==== DATA IN THIS EXERCISE

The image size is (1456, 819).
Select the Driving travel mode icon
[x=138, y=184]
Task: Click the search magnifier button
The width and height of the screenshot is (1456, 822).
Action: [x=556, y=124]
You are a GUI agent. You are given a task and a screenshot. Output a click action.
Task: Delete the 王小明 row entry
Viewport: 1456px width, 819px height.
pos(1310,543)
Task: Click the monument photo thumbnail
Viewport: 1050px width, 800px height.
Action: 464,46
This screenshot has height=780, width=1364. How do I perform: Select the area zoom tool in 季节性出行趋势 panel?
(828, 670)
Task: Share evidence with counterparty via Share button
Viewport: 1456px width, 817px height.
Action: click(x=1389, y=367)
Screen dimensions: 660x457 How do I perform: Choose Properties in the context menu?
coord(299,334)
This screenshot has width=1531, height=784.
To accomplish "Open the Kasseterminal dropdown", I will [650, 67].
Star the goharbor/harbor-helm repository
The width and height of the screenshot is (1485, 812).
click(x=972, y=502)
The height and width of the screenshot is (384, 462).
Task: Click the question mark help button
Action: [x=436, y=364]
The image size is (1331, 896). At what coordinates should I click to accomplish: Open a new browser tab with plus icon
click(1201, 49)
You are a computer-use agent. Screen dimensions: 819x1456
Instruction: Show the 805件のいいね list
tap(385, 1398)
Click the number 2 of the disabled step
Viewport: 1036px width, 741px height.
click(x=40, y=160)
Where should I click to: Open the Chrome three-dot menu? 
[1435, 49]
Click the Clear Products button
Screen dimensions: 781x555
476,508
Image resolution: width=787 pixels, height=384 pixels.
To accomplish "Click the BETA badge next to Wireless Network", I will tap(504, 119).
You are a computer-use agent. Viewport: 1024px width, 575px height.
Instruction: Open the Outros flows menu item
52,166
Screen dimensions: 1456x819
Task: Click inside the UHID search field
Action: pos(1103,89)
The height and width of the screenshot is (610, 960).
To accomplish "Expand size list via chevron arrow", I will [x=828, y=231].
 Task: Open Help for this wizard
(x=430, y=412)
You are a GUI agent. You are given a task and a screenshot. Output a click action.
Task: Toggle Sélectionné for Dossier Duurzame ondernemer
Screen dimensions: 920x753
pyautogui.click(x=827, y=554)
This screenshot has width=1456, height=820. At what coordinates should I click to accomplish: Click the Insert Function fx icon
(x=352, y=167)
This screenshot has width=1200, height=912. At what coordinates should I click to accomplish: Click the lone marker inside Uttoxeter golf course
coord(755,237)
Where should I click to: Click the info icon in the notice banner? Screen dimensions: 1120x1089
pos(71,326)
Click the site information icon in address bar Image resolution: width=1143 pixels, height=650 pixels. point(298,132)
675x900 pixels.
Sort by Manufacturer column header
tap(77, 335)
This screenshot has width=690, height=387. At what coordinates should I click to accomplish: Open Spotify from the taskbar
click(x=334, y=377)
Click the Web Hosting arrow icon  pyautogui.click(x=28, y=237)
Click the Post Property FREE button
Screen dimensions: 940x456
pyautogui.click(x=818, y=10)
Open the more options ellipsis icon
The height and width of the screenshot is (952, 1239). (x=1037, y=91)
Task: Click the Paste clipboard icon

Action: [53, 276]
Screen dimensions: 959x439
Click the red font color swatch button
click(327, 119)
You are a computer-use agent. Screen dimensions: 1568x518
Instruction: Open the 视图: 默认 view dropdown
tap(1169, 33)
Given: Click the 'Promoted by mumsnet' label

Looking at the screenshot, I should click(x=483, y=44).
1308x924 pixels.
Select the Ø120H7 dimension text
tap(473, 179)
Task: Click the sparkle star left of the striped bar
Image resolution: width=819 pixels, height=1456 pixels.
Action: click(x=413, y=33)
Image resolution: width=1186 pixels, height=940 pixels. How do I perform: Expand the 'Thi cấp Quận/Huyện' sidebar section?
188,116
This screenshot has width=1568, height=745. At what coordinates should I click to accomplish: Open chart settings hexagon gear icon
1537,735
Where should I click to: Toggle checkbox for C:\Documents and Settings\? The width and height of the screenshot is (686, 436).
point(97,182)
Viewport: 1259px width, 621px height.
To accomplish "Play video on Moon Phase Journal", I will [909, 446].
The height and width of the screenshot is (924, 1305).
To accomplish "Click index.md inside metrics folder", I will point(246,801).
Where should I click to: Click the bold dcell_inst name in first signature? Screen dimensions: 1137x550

========

WHAT IS BEING ASKED
Start at the line containing "The image size is (1331, 896)." and end after the line containing "click(x=40, y=160)". Rewrite those entries with "disabled" substituted by "inactive" and everything else left unchanged.

THE RESULT
The image size is (1331, 896). At what coordinates should I click to accomplish: Open a new browser tab with plus icon
click(1201, 49)
You are a computer-use agent. Screen dimensions: 819x1456
Instruction: Show the 805件のいいね list
tap(385, 1398)
Click the number 2 of the inactive step
Viewport: 1036px width, 741px height.
click(x=40, y=160)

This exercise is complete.